Hi fellow Woodworkers,
(Dilo rides again… after a quite long break!)
This time I am showing you a tiny chest of drawers specially designed by me in the Baroque
style and intended to satisfy a need for fancy storage from a clever collector of jewels, watches or
pens. It has a pair of front doors with a lock that encloses seven small drawers and two large lateral
doors with locks that close two side compartments.
A major fact that must be said is that this is the first time in my life that I am creating a woodwork
intended for sale. I am sure that I will have a very hard time in selling it at a fair price (not
degraded) since the modern Brazilian “culture” does not recognize woodwork as artwork. So, I will
have to make my strategy towards the likely target buyers, and consider some changes in my typical
working patterns. I will have to be bold enough to face this new way of thinking.
Aiming at that commercial purpose I had to make a fundamental change in my mind: to replace the
wood I had long been working with - the Rio-rosewood (Dalbergia nigra) - for Canjerana (Cabralea
multijuga) which is quite similar to the Spanish-cedar (Cedrela odorata). The main reason is the
Rio-rosewood’s rarity and its extreme carving difficulty, qualities which prospective customers
will never recognize and pay accordingly.
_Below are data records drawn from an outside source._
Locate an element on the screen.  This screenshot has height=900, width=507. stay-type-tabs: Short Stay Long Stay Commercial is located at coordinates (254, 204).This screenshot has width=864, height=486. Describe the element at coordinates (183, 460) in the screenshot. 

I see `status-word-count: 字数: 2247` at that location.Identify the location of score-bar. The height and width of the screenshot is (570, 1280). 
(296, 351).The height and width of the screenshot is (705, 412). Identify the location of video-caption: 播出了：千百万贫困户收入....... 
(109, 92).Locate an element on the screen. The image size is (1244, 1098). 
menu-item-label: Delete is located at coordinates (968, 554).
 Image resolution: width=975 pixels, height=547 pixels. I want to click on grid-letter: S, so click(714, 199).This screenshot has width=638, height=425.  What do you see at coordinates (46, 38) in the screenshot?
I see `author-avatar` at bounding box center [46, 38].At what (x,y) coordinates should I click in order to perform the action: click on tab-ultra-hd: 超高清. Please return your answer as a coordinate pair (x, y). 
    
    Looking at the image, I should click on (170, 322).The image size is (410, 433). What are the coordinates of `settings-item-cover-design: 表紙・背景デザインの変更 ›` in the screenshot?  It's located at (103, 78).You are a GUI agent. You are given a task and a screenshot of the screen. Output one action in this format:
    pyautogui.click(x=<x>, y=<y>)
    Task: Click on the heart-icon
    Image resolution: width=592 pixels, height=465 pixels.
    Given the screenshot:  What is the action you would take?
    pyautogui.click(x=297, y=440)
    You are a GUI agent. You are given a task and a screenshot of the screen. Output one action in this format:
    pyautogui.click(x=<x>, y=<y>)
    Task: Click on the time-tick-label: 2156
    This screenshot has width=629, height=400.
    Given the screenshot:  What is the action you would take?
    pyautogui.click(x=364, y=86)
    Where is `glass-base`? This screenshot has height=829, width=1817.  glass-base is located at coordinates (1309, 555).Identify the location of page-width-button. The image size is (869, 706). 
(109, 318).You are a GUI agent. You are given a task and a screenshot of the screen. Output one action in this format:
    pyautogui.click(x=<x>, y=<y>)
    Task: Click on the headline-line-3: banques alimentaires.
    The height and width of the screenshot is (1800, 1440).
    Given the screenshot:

The secondary reason is the unique Canjerana’s property of
changing its own color from the original pinkish to a beautiful dark purple, by just suffering a
quick action of the air/sunlight.
I bought a rough board of salvaged and cup-warped Canjerana (90” x 16” x 1 ½ ”) with bug holes
and some sapwood. However, I did not take it to be machine-processed into the necessary thinner
pieces because I could not allow any waste produced by the planer and the table saw, since it would
reduce dramatically the usable wood. Instead, I cut all the thinner beams and boards using just a
handsaw and planed them individually by hand. Although its cedar-like consistency is the usual
standard among Brazilian carvers, it looked to me rather as a mild slab of beeswax. So the effective
woodworking time that I spent on the Canjerana wood was about one quarter of the whole time that I
would have spent on the Rio-rosewood.
It was entirely made in my closet-size workshop during my spare time and took 4 ½ months to be
completed, including its blue velvet lining. The finishing was done with a personally prepared wax
(carnauba, beeswax, turpentine). Exclusively hand tools were used.